### [Data for processing]
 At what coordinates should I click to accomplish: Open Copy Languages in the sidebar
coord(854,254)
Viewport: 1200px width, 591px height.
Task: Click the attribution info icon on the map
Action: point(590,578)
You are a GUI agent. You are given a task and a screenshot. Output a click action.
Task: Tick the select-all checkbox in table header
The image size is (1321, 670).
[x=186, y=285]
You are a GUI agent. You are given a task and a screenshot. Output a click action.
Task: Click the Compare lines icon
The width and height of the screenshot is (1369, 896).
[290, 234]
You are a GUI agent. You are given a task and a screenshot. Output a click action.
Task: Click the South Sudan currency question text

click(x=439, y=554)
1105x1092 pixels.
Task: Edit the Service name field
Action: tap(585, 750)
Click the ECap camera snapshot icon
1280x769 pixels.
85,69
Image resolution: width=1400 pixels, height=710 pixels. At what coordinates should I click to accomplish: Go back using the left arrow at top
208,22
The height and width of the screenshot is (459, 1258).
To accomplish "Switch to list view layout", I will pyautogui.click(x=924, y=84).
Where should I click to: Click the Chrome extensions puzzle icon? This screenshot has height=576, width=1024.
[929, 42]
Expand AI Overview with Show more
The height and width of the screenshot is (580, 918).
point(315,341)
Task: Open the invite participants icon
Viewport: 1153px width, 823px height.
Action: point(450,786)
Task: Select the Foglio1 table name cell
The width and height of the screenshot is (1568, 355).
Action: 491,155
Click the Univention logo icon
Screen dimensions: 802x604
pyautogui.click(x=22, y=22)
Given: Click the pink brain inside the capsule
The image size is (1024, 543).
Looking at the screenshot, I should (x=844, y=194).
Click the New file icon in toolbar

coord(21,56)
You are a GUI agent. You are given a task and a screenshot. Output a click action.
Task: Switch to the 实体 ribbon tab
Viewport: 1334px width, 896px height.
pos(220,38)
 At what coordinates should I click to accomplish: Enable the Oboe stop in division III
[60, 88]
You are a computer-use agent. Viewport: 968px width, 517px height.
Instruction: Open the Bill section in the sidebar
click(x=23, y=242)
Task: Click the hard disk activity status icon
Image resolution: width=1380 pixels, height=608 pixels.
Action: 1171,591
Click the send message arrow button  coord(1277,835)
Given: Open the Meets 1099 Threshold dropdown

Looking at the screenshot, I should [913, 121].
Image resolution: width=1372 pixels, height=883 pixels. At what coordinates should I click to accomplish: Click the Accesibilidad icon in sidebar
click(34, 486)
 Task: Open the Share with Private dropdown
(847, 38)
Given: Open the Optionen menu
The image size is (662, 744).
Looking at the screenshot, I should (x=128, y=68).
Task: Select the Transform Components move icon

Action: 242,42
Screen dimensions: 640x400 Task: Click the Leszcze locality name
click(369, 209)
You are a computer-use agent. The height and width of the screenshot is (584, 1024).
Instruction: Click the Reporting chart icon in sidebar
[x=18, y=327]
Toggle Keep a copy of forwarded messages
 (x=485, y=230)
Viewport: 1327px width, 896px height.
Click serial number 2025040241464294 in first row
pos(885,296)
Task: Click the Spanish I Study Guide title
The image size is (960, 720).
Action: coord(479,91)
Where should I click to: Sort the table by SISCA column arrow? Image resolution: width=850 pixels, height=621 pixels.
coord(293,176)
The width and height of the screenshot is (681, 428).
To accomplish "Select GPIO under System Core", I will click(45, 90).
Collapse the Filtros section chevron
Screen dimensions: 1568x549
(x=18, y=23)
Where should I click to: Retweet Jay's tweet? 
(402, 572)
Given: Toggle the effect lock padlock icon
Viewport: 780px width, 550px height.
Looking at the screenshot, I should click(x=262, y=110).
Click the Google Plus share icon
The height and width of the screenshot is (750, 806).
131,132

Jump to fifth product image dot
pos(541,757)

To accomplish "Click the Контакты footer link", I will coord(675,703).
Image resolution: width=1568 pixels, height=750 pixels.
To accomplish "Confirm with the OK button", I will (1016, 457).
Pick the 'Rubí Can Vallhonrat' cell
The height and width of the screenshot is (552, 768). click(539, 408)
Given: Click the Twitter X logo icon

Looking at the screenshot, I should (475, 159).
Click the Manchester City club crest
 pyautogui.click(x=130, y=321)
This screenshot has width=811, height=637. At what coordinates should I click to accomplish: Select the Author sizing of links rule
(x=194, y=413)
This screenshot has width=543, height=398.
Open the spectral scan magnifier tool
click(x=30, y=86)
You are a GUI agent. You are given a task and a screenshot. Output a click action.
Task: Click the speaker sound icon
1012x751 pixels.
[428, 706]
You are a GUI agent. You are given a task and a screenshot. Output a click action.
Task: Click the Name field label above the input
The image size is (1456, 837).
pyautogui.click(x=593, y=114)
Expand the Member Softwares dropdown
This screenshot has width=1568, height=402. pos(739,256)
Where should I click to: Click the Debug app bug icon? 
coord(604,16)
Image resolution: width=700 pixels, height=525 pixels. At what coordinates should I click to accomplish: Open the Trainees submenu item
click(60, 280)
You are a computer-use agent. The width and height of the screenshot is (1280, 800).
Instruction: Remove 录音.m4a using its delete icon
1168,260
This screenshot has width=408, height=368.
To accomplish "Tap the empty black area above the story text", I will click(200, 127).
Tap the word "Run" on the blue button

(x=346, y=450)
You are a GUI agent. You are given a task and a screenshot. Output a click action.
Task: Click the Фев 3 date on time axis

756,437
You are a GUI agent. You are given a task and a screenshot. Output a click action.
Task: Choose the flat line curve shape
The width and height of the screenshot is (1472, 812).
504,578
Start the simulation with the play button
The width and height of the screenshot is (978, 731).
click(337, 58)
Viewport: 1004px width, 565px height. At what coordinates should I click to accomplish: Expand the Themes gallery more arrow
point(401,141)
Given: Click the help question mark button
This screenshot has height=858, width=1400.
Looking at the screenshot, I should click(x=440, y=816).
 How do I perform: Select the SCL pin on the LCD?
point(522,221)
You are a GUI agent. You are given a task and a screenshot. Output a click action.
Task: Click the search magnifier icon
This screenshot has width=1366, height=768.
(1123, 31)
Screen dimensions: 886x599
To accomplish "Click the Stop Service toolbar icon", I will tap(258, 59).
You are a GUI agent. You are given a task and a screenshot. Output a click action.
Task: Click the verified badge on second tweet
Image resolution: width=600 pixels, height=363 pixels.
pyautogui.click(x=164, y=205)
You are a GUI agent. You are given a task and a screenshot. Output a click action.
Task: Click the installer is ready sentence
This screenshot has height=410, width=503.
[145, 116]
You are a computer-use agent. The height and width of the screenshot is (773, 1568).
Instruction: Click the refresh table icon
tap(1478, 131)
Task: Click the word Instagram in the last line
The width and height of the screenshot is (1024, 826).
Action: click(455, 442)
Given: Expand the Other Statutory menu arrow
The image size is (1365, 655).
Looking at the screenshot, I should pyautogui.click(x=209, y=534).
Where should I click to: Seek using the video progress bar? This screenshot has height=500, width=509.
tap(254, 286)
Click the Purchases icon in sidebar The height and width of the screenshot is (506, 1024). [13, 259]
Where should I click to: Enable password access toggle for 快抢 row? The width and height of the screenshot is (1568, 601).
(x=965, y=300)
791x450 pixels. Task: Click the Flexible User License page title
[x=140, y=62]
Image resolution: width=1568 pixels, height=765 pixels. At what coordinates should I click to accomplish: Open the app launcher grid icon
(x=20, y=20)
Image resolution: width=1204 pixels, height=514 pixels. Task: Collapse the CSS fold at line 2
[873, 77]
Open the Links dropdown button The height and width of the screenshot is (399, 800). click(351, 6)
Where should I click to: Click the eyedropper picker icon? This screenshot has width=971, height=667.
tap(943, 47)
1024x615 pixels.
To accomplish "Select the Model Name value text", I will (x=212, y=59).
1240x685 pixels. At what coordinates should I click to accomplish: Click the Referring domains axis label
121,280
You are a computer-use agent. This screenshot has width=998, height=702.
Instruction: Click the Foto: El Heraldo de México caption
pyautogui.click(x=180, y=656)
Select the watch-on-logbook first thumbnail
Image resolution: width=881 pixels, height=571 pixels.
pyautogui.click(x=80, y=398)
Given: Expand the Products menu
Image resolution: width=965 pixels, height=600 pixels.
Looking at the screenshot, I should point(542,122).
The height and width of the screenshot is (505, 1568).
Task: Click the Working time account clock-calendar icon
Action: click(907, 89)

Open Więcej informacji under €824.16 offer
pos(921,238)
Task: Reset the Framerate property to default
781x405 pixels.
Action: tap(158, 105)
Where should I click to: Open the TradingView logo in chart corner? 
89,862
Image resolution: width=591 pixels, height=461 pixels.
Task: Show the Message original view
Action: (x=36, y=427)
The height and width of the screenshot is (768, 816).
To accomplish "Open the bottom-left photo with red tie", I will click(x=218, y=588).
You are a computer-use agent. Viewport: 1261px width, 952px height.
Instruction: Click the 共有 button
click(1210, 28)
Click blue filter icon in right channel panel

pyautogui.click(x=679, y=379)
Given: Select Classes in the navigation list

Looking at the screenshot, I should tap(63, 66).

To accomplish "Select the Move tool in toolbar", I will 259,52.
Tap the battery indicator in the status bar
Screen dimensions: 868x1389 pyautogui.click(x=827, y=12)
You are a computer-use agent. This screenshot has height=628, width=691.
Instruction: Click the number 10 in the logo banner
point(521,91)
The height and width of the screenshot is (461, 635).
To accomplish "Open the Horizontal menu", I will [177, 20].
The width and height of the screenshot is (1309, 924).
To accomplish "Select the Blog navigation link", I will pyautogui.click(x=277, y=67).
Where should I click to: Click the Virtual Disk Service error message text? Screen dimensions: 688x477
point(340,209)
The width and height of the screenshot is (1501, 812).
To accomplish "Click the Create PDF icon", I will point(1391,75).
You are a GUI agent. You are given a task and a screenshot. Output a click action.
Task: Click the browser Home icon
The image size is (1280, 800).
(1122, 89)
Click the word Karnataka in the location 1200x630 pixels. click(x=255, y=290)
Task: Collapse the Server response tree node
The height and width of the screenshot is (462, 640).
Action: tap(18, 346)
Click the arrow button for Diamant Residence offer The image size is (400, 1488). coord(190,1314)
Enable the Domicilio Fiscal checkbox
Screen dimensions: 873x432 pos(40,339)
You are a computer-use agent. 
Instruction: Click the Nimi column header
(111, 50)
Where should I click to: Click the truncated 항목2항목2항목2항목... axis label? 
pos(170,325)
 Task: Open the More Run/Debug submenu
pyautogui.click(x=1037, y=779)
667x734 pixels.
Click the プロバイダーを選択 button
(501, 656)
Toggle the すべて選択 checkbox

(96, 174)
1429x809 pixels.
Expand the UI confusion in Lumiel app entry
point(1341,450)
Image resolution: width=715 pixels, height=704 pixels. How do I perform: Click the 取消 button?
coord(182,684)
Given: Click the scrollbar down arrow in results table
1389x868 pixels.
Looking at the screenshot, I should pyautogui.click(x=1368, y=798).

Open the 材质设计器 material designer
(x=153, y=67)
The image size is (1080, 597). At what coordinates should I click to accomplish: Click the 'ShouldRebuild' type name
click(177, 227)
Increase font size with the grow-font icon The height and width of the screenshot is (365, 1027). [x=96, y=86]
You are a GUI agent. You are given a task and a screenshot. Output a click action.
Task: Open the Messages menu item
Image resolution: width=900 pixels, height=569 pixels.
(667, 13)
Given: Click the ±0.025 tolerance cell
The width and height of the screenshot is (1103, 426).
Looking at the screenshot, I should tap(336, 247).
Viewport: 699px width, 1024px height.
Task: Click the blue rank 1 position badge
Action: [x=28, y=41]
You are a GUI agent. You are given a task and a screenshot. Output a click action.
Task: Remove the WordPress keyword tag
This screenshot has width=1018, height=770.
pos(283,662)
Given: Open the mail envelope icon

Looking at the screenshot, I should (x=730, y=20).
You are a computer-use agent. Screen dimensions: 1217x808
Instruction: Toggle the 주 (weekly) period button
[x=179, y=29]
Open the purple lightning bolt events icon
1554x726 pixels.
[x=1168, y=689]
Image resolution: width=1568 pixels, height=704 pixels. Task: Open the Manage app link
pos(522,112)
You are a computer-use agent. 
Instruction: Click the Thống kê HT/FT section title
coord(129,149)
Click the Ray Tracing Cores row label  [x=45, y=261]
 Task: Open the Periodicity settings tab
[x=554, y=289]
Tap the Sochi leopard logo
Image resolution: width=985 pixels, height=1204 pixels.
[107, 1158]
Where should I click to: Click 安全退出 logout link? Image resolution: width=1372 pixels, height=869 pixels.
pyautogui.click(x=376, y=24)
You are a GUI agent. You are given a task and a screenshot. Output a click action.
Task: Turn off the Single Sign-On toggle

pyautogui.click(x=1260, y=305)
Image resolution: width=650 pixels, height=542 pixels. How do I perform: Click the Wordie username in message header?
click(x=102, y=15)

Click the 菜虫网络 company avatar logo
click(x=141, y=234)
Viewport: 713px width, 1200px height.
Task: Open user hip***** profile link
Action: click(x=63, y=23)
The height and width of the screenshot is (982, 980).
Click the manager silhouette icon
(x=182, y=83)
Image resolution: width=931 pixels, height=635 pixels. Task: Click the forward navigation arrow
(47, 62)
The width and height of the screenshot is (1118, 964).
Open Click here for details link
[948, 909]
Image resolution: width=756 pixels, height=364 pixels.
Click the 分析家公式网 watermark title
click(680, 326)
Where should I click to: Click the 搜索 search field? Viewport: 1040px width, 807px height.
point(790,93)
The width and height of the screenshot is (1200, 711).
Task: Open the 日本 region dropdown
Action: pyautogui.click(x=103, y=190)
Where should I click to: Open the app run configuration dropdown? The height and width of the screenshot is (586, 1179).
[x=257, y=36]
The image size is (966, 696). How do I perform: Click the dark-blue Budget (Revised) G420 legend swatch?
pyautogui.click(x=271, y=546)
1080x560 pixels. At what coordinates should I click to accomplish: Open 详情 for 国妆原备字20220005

### [Work to be completed]
Each line carrying the string "Switch" should be copied out from the entries.

### [Response area]
To accomplish "Switch to list view layout", I will pyautogui.click(x=924, y=84).
Task: Switch to the 实体 ribbon tab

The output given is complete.